EXERCISE BRIEF: An exact transcription of each entry below is required, without any pictures.

====== MATERIAL SUPPLIED

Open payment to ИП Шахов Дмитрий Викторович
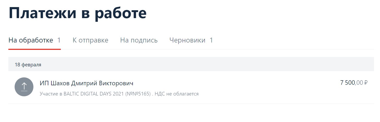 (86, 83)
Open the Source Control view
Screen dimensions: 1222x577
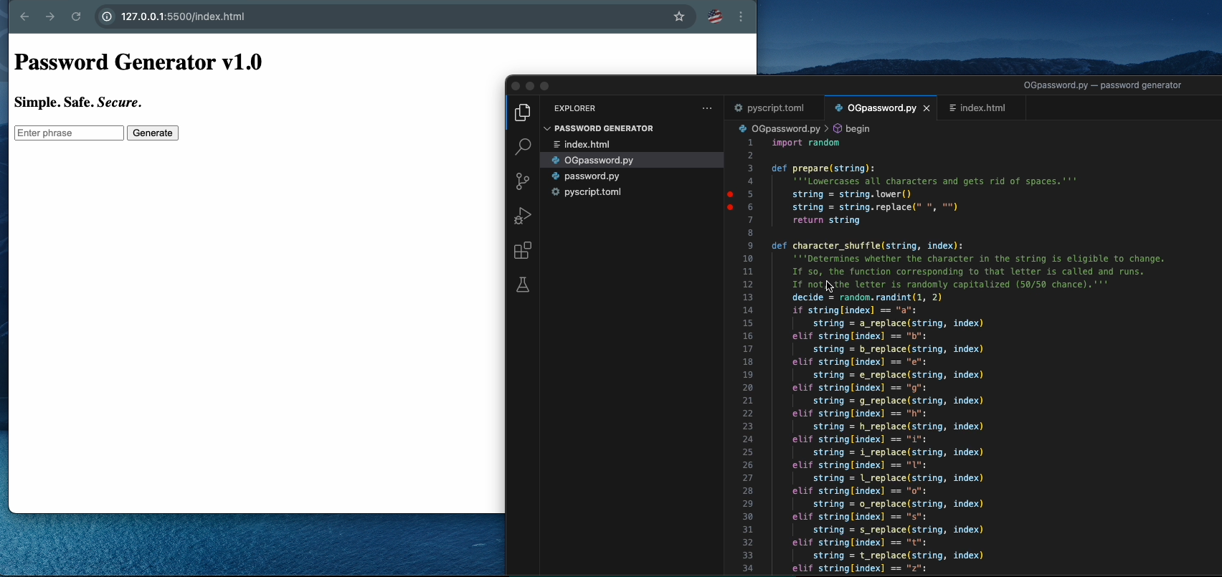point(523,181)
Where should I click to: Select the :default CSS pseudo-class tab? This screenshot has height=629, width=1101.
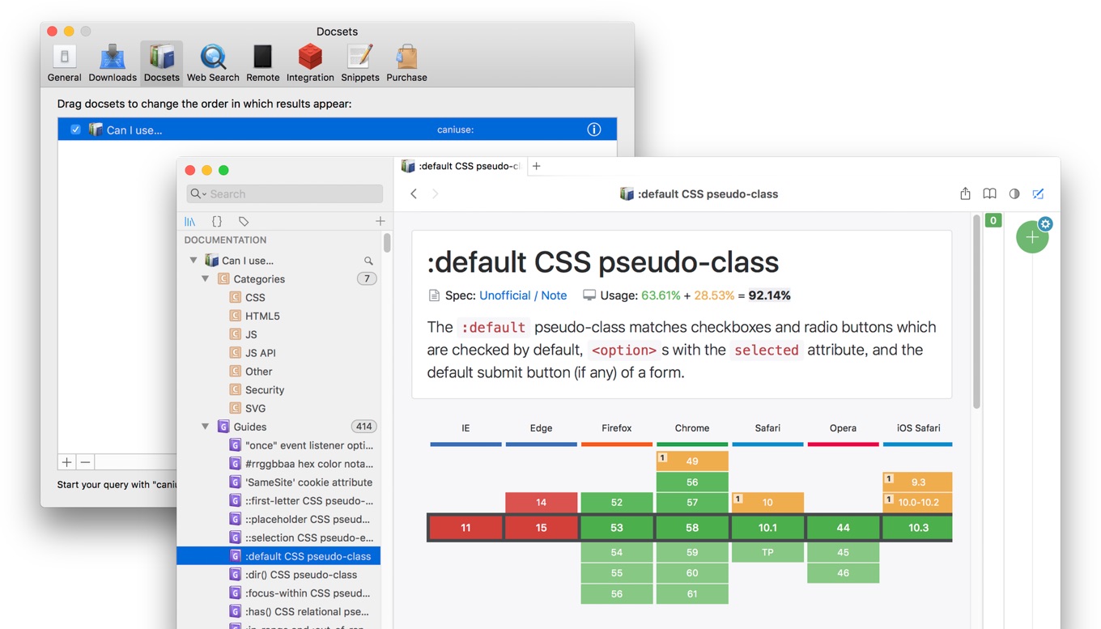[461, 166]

============

RESULT OF THIS TASK:
Open payment to ИП Шахов Дмитрий Викторович
 (86, 83)
Open the Source Control view
Screen dimensions: 1222x577
point(523,181)
Where should I click to: Select the :default CSS pseudo-class tab? This screenshot has height=629, width=1101.
[461, 166]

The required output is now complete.